Copy out every line below that contains the word "computer".

* EXTRACTED RECORDS:
>> Begin

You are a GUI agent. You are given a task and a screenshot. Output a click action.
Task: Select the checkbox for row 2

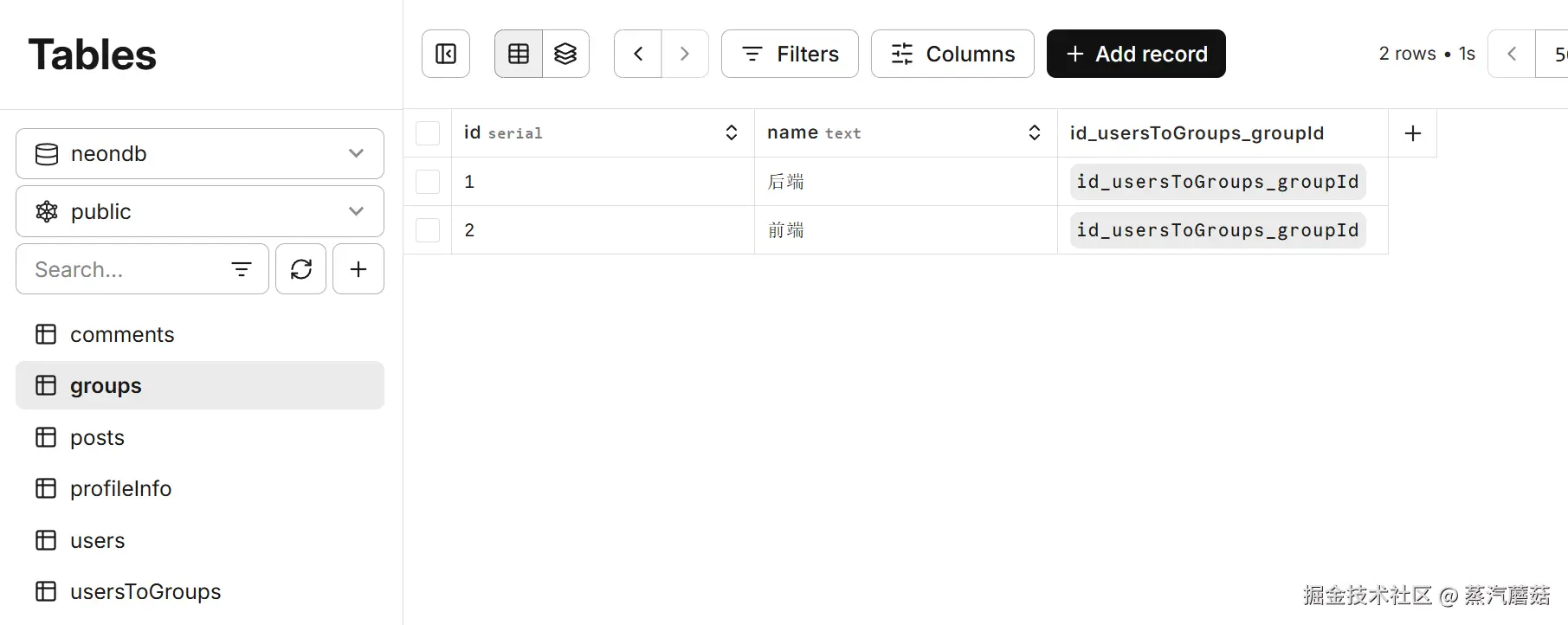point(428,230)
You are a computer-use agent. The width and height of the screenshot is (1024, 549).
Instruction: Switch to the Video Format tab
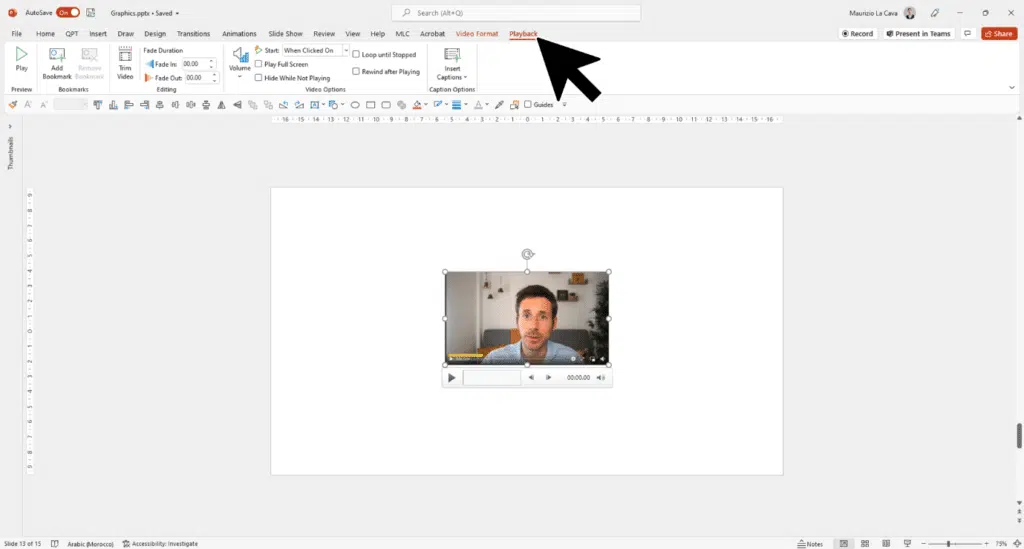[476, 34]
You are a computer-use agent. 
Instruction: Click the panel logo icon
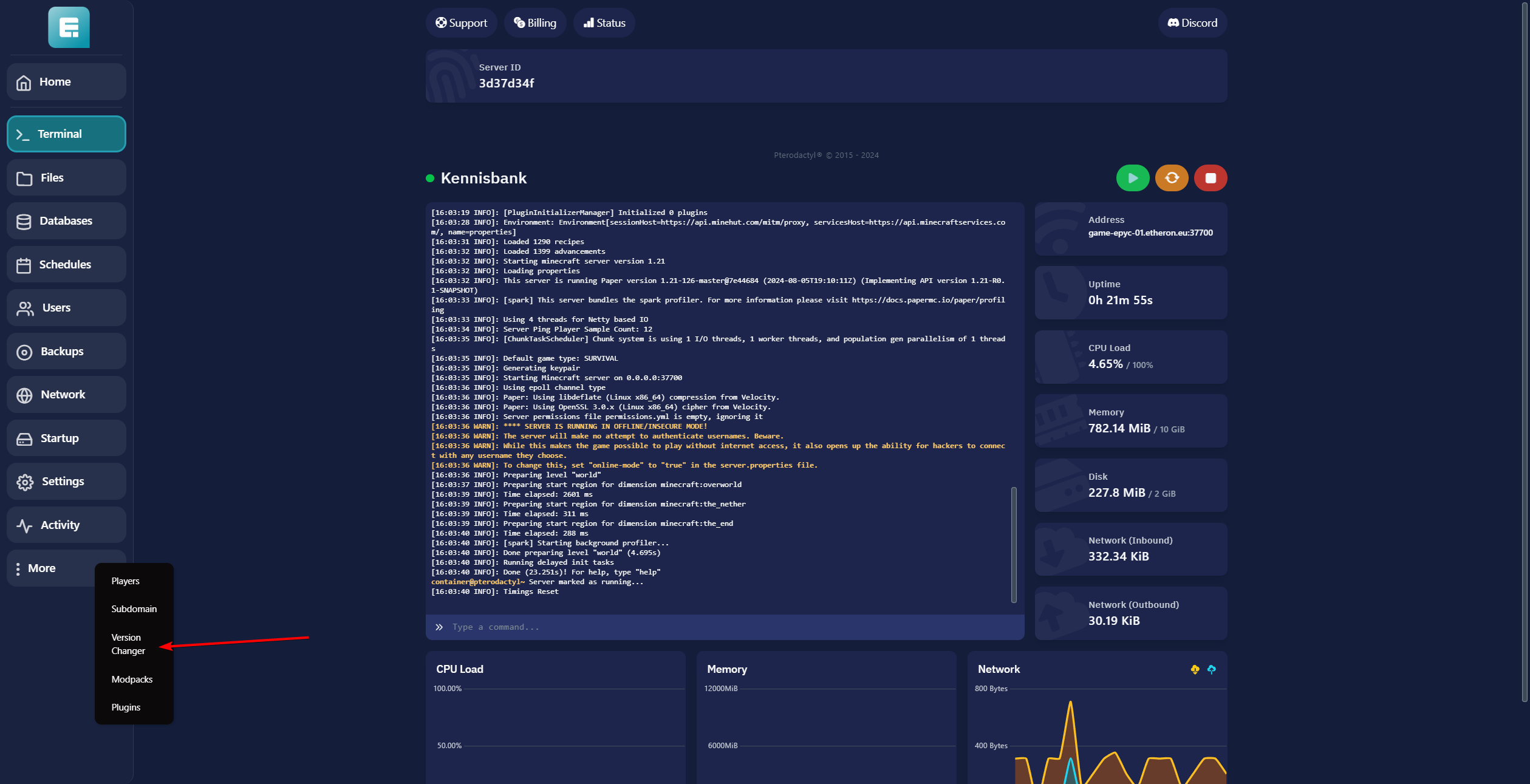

>> End

* COMPLETE RESPONSE:
You are a computer-use agent. The width and height of the screenshot is (1024, 549).
You are a computer-use agent. 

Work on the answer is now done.